Yes, Select-Object -First n
is "safe" for large files (provided you want to read only a small number of lines, so pipeline overhead will be insignificant, else Get-Content -TotalCount n
will be more efficient).是的,
Select-Object -First n
对于大文件是“安全的”(前提是您只想读取少量行,因此管道开销将是微不足道的,否则Get-Content -TotalCount n
会更有效)。
It works like break
in a loop, by exiting the pipeline early, when the given number of items have been processed.当给定数量的项目已被处理时,它的工作方式就像循环
break
一样,通过提前退出管道。 Internally it throws a special exception that the PowerShell pipeline machinery recognizes.在内部,它会引发 PowerShell 管道机器识别的特殊异常。

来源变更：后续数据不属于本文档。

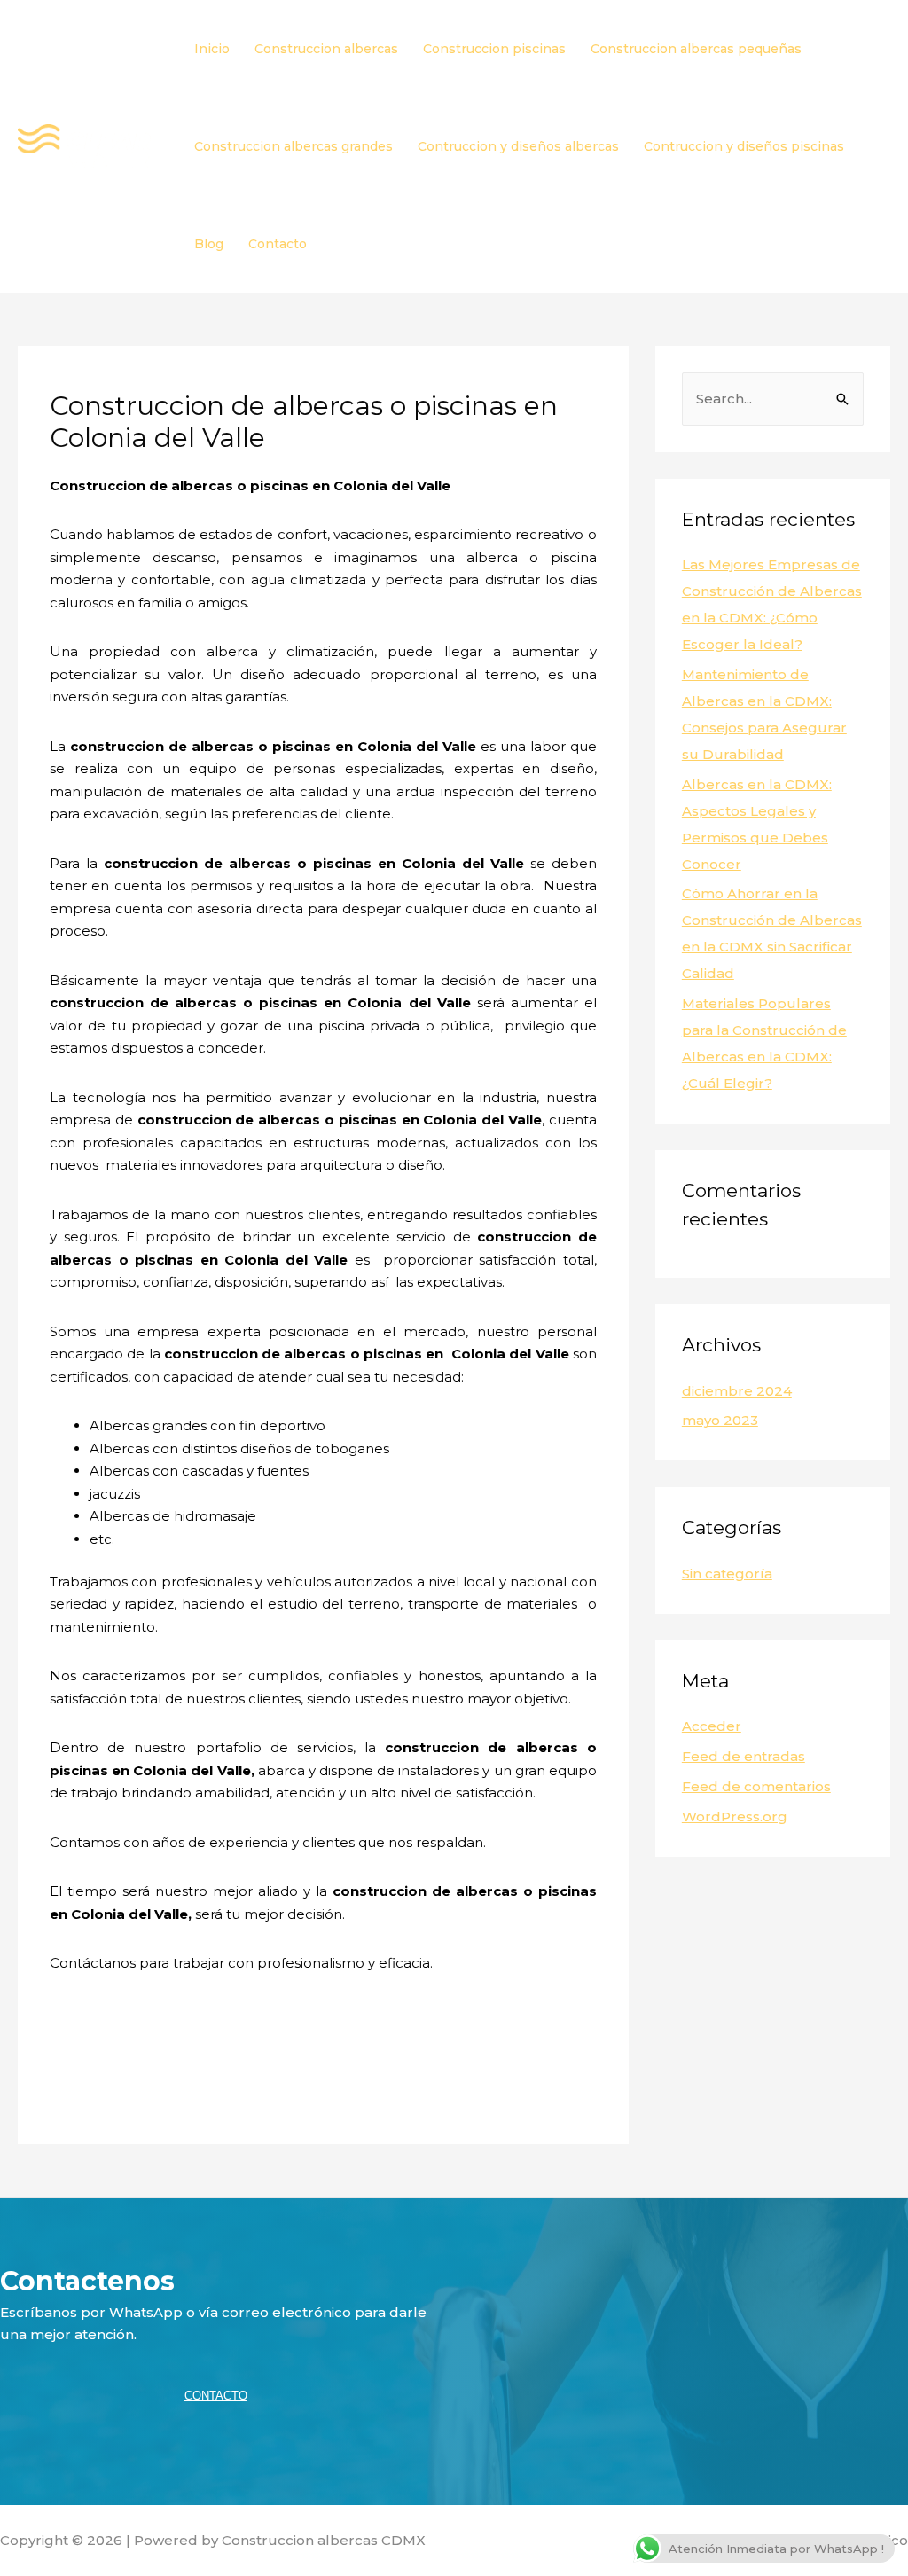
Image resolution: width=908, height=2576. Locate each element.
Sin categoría (727, 1573)
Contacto (277, 244)
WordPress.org (734, 1816)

Here is a demonstration that "abuses" Select-Object
to break from a ForEach-Object
"loop", which is not possible using normal break
statement.这是一个“滥用”
Select-Object
以从ForEach-Object
“循环”中中断的演示,使用普通的break
语句是不可能的。
1..10 | ForEach-Object {
Write-Host $_ # goes directly to console, so is ignored by Select-Object
if( $_ -ge 3 ) { $true } # "break" by outputting one item
} | Select-Object -First 1 | Out-Null
Output: Output:
1
2
3
As you can see, Select-Object -First n
actually breaks the pipeline instead of first reading all input and then selecting only the specified number of items.如您所见,
Select-Object -First n
实际上打破了管道,而不是首先读取所有输入,然后仅选择指定数量的项目。
Another, more common use case is when you want to find only a single item in the output of a pipeline.另一个更常见的用例是当您只想在管道的 output 中查找单个项目时。 Then it makes sense to exit from the pipeline as soon as you have found that item:
找到该项目后立即退出管道是有意义的:
Get-ChildItem -Recurse | Where-Object { SomeCondition } | Select-Object -First 1
According to Microsoft the Get-Content cmdlet has a parameter called -ReadCount.根据Microsoft的说法,Get-Content cmdlet 有一个名为 -ReadCount 的参数。 Their documentation states
他们的文件指出
Specifies how many lines of content are sent through the pipeline at a time.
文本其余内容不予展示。